Lastly, adequate funding is critical for the sustainability of these rotations. Funding models vary across programs, but the majority rely on fee-for-service billings using consultation and procedural codes. Billing rules differ between the provincial insurance plans such that remuneration varies across the programs. Three of the programs have funded positions for POCUS-related academic activities (British Columbia, Calgary, and Western). However, the deliverables attached to this protected time include broader IM POCUS teaching activities, administrative tasks, and research activities rather than the POCUS rotation itself. None of the programs have protected academic time or a stipend dedicated to the rotation itself.

Considering this, as well as the variable remuneration from POCUS consultations alone, attendings across all programs take on various concomitant clinical service to supplement income (see Table 2). Considering the time commitment of POCUS rotations, concomitant clinical duties must be balanced with the need to meet high educational standards for the rotation.

Education delivery

There is some heterogeneity among the programs surveyed with regard to educational delivery during the POCUS rotation. All programs incorporate significant bedside teaching, which, due to the hands-on nature of the skills involved, is essential for trainee development. Although consensus recommendations for IM POCUS curricula do exist [4], most programs did not have a predictable formal teaching structure during the rotation; rather, teaching is often dependent on attending availability, service needs, and opportune patient presentations. Most programs rely on a combination of in-person didactic lectures as well as self-directed learning and flipped-classroom approaches. Additionally, most programs offer broader POCUS education by requiring that trainees rotating on the POCUS service deliver supervised teaching sessions (academic half day, rounds, bedside scanning) to IM residents on CTU.

Gaps and areas for improvement

This process allowed us to identify several limitations. First and foremost, we identified that POCUS rotations are offered in only a third of Canadian IM programs. In addition, the programs that do offer a POCUS rotation can only accommodate a handful of trainees. This capacity limitation is driven by the scarcity of POCUS-trained faculty.
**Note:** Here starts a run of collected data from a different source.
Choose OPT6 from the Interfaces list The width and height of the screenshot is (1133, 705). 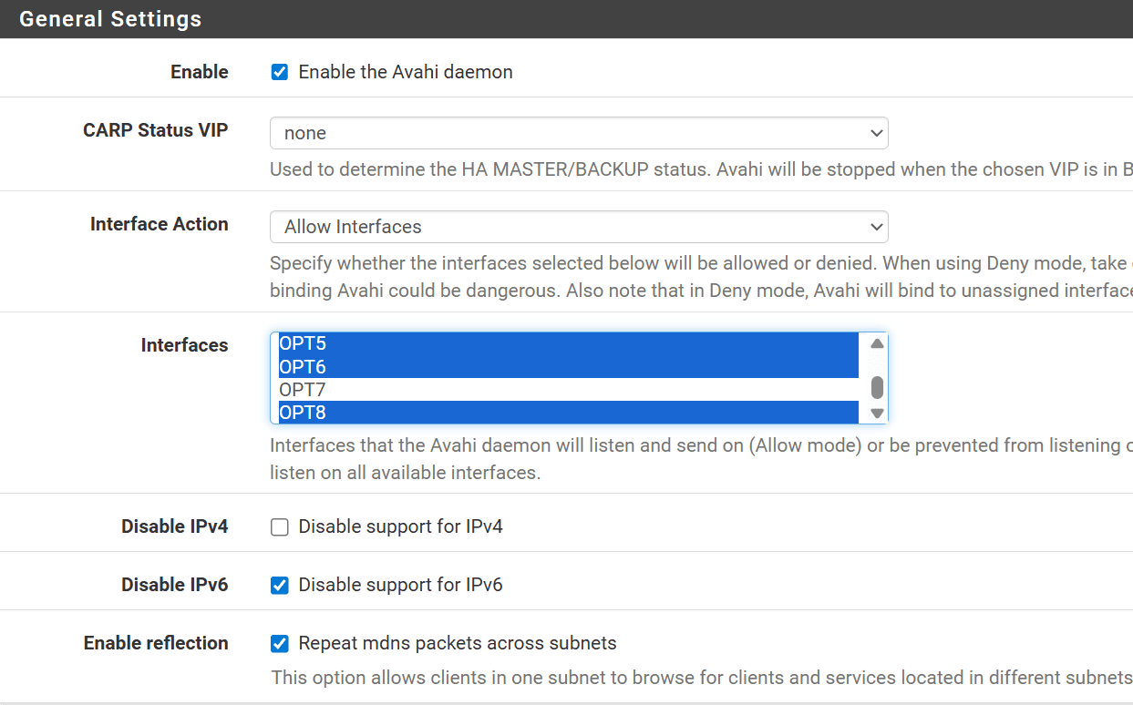coord(567,367)
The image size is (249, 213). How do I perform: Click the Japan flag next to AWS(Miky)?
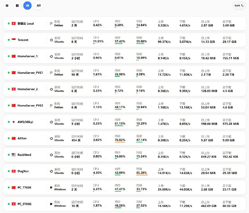(x=13, y=122)
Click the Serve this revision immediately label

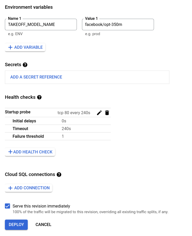[x=41, y=206]
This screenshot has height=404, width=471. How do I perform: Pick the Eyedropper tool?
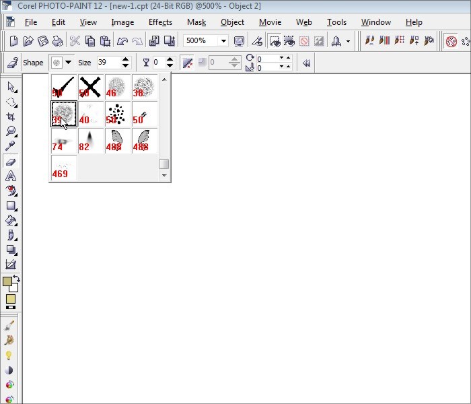pos(11,147)
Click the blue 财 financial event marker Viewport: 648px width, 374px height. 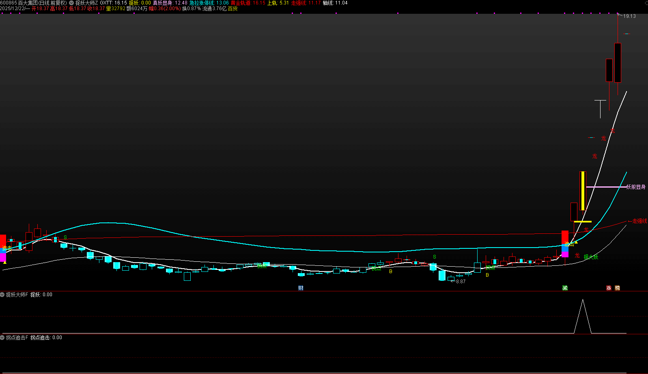pos(301,288)
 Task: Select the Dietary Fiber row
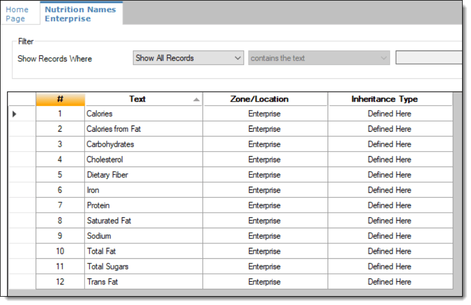point(107,175)
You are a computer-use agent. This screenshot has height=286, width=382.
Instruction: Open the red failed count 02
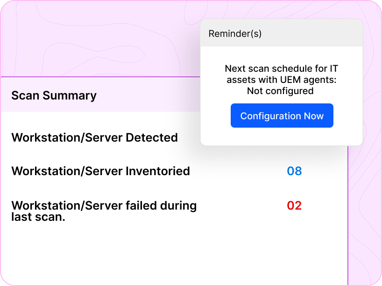point(294,205)
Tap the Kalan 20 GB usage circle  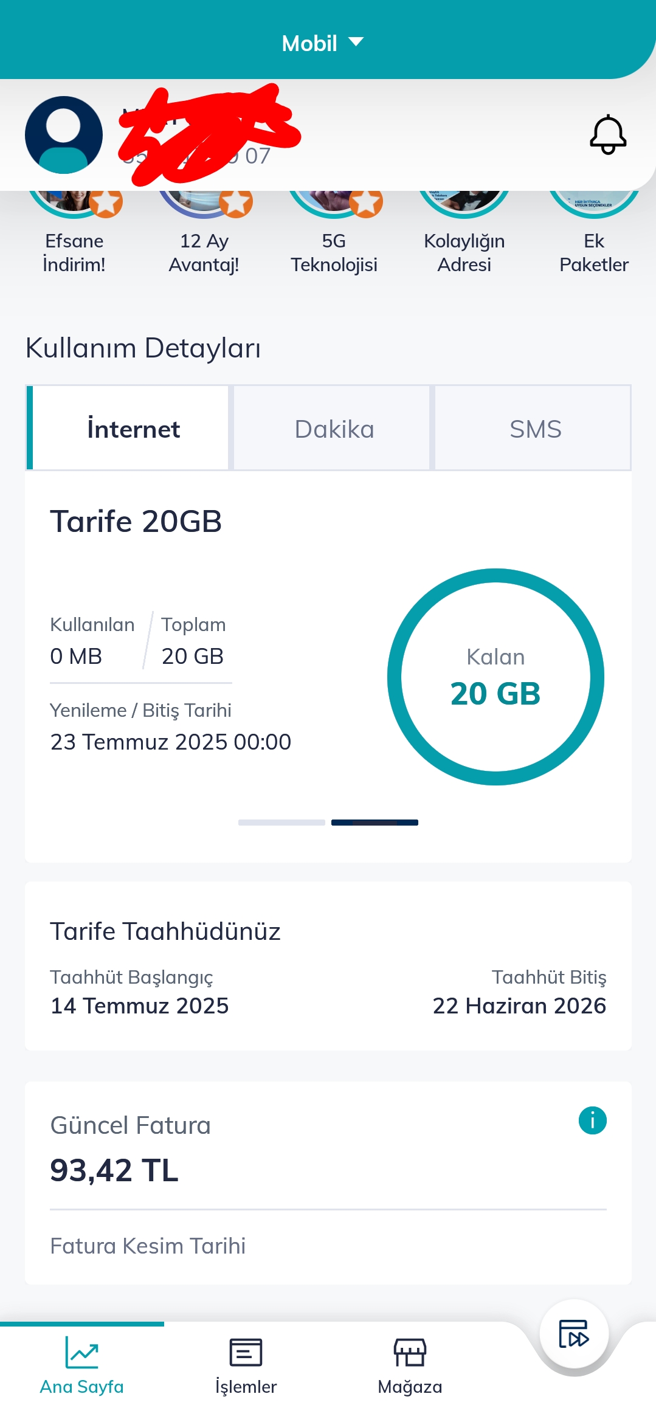click(495, 677)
This means that many IM trainees do not have access to this learning experience and reiterates the importance of broader IM POCUS educational activities beyond a POCUS rotation.

This process also allowed us to identify quality gaps and areas for improvement for those programs that do offer a POCUS rotation, specifically around policies and trainee assessment. Only two programs (Alberta and Calgary) currently have learner policies in place. Other policies such as incidental finding policies are important for patient safety and should be more widely adopted in IM POCUS. Regarding trainee assessment, all programs currently use an In-Training Evaluation Report (ITER) in addition to Entrustable Professional Activities (EPAs) for ultrasound-guided procedures. Though most programs have established a target number of exams, these serve as guidelines for what is minimally achievable over a two to four weeks rotation, rather than a requirement for successful completion of the rotation or achievement of competency. We recognize that there are inherent disadvantages to a numbers-based approach, and portfolio-building is ultimately tailored to learners’ needs [11]. In the era of Competency Based Medical Education (CBME), longitudinal evaluation of competency is the preferred approach [15]. This implies that assessment of competence should occur beyond a two or four weeks rotation and occur throughout training. In this regard, we can learn from our colleagues in Emergency Medicine [18] and Critical Care Medicine [19] who have established POCUS EPAs, allowing for spaced observation of competence throughout training. IM is only starting to plan for the eventual integration of diagnostic POCUS into IM CBME. As evidenced by this review, there is significant heterogeneity in POCUS training across programs and one can infer that trainee skills are equally varied. Ongoing work is required to define IM POCUS competency which will invariably lead to better harmonization of training and skills among IM residents.